Electronic Resource
TA _ ANALISIS KESULITAN BERBICARA PESERTA DIDIK FAKTOR PENYEBAB DAN DAMPAKNYA TERHADAP INTERAKSI DI KELAS V SD INPRES NUNUMEU
ABSTRAK
Penelitian ini bertujuan menggambarkan kesulitan berbicara yang dialami peserta
didik, mengidentifikasi faktor penyebab, dan menjelaskan dampaknya terhadap interaksi
kelas di Kelas V SD Inpres Nunumeu. Penelitian menggunakan pendekatan kualitatif
deskriptif dengan teknik observasi, wawancara, dan dokumentasi. Populasi meliputi 23
peserta didik; informan fokus terdiri atas 7 peserta didik yang teridentifikasi mengalami
kesulitan berbicara dan 1 guru kelas (purposive).
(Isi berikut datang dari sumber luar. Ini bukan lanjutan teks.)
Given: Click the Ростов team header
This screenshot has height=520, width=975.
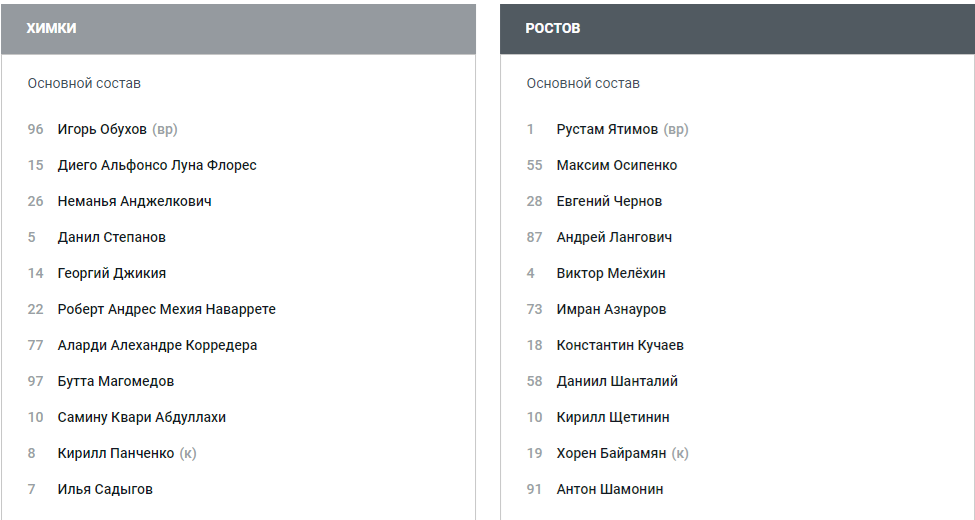Looking at the screenshot, I should click(x=553, y=28).
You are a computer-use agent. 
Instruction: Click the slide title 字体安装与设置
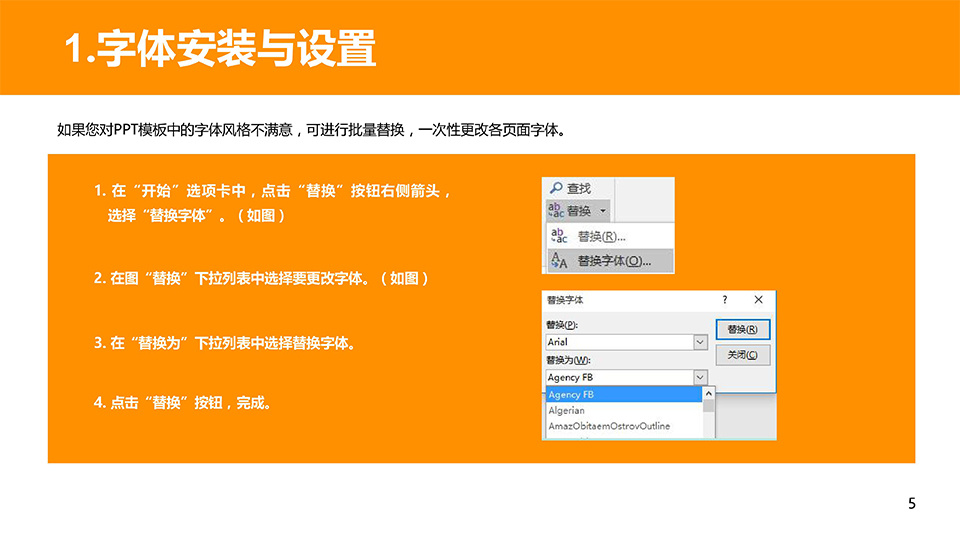tap(220, 49)
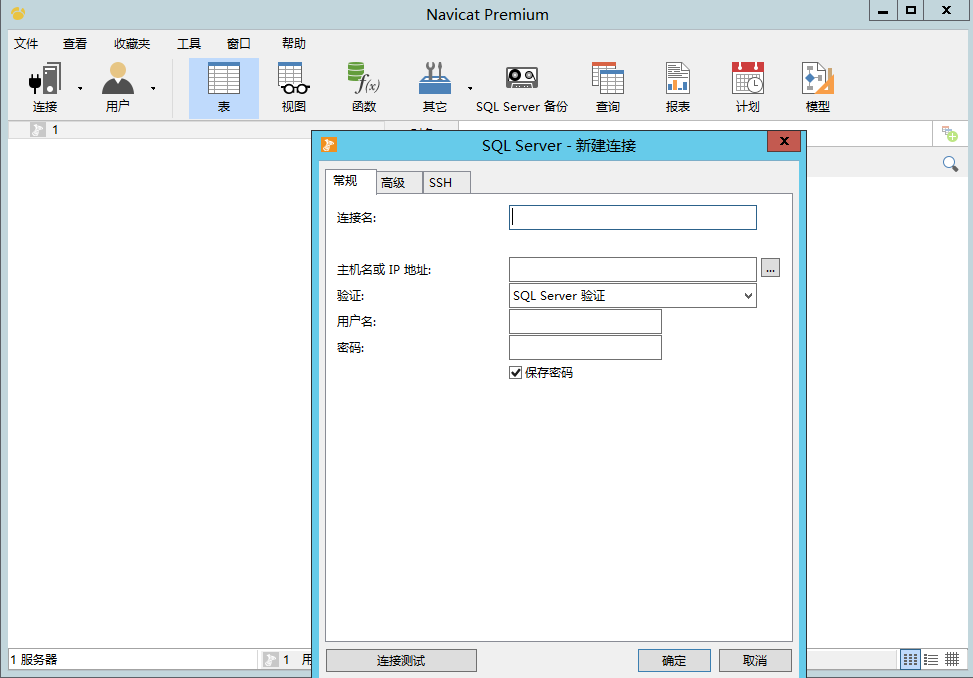The image size is (973, 678).
Task: Click the 连接 (Connection) toolbar icon
Action: 45,87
Analisis data mengikuti langkah analisis
tematik (pengodean → tema → verifikasi) serta triangulasi teknik dan sumber untuk
meningkatkan kredibilitas. Temuan utama: kesulitan berbicara tampak pada artikulasi
kurang jelas, keterbatasan kosakata, kelancaran yang rendah, dan rendahnya percaya diri.
Faktor internal (malu, takut salah, motivasi) dan faktor eksternal (metode guru kurang
variatif, kesempatan latihan berbicara terbatas, dukungan keluarga kurang) berkontribusi
nyata. Dampaknya adalah interaksi kelas menjadi pasif, dominasi guru meningkat, dan
jawaban lisan peserta didik kurang runtut.
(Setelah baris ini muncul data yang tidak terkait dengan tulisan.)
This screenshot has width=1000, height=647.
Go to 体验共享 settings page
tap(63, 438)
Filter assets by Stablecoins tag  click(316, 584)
This descriptive qualitative study aims to depict students’ speaking difficulties,
identify causal factors, and explain the impact on classroom interaction in Grade 5 of SD
Inpres Nunumeu. Data were collected through observation, interviews, and documentation.
The population comprised 23 students; the focal informants were seven students identified
with speaking difficulties and one classroom teacher selected via purposive sampling.
Data were analyzed using thematic analysis (coding → themes → verification) with
method/source triangulation to enhance credibility. Findings indicate difficulties in
articulation, limited vocabulary, fluency, and self confidence. Internal factors (shyness, fear
of making mistakes, low motivation) and external factors (limited speaking opportunities,
teacher centered instruction, insufficient family support) contributed to these problems.
The difficulties significantly reduce classroom interaction, leading to one way
communication and unclear oral responses.